Fraglich ist wieviel Prozent die Partner herausreißen. Die Deutschen fordern Nachbesserungen, die Franzosen sind nur bereit bis zu 60 Prozent der Zahlungen für Getreide und Ölsaaten zu entkoppeln, der neue Fischler-Kompromiss sieht vor 75 Prozent bei Getreide und Ölsaaten, sowie 70 Prozent bei Fleisch zu entkoppeln. Der Kommissionsplan wonach die aus dieser Reduktion der Direktzahlungen frei werdenden Mittel in die Töpfe für die ländliche Entwicklung umgeschichtet werden, findet nur wenig Gegenliebe.

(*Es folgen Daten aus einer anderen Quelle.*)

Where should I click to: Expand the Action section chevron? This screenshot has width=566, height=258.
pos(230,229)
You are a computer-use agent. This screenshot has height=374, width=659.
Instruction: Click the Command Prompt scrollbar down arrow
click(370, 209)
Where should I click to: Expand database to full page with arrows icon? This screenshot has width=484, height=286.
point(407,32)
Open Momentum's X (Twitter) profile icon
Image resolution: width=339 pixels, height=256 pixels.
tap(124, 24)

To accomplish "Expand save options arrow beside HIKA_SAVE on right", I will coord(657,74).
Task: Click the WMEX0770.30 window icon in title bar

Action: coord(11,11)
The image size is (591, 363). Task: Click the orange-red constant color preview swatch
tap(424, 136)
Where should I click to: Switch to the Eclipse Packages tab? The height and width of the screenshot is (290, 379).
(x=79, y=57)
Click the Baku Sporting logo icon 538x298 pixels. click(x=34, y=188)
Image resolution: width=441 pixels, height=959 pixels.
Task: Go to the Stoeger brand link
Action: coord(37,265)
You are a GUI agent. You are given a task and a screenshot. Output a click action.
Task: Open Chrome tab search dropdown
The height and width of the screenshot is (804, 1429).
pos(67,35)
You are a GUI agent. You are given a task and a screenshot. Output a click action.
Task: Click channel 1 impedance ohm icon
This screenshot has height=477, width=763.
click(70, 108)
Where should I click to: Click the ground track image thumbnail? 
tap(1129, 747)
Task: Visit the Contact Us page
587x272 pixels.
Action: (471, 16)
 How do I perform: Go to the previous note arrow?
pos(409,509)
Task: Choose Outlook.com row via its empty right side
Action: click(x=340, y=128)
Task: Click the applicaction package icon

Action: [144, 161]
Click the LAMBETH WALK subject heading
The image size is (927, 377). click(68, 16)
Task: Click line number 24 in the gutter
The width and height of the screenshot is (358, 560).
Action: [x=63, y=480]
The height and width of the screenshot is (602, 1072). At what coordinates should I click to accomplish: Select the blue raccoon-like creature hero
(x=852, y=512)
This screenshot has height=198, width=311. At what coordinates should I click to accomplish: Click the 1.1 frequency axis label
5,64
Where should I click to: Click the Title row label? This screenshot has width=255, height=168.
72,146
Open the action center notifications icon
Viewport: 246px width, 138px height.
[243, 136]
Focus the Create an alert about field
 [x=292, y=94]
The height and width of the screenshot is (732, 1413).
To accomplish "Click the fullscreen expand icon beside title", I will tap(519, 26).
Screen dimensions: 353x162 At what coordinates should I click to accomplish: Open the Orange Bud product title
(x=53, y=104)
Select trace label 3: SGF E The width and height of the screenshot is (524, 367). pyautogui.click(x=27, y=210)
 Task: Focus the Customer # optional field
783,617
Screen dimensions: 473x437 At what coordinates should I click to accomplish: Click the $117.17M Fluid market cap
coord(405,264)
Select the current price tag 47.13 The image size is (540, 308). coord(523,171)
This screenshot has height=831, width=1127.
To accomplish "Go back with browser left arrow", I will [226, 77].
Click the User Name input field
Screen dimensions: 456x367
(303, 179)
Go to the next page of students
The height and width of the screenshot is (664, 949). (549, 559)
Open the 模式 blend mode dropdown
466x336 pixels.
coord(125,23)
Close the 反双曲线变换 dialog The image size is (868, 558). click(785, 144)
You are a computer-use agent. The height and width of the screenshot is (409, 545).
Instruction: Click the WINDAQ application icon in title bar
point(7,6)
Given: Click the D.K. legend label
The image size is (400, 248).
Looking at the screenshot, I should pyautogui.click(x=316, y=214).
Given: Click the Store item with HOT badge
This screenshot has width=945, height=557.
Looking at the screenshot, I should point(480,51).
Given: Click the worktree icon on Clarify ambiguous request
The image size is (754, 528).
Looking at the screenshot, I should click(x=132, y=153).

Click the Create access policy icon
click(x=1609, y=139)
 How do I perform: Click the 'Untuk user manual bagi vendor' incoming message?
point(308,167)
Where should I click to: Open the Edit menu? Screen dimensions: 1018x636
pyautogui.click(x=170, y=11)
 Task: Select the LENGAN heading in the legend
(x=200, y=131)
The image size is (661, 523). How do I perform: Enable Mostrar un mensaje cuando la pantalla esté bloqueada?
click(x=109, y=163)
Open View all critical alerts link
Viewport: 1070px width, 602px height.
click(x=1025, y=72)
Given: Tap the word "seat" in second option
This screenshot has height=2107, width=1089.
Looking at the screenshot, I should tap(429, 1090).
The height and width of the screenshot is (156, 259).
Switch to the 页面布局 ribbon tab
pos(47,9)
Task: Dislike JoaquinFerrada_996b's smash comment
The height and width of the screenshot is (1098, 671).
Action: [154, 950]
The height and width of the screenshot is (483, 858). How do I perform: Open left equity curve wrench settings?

Auch die Senkung der garantierten Mindestpreise für Getreide und Milch stößt auf heftigen französischen Widerstand. Das von Fischler vorgebrachte Argument, wonach mittels einer neuen Agrarpolitik die Karten bei der Welthandelskonferenz in Cancun weit besser sind, stößt noch auf Taube Ohren.
Das deutsch-französische Bündnis ist deshalb bemerkenswert, weil es auf unterschiedlichen Interessen basiert. Frankreich ist größter Profiteur der Agrarzuschüsse, Deutschland leistet die höchsten Beiträge zum Agrarbudget. Beide Länder haben jedoch eine erkleckliche Zahl von Großbetrieben, die sich gegen die Prämienkürzungen wehren.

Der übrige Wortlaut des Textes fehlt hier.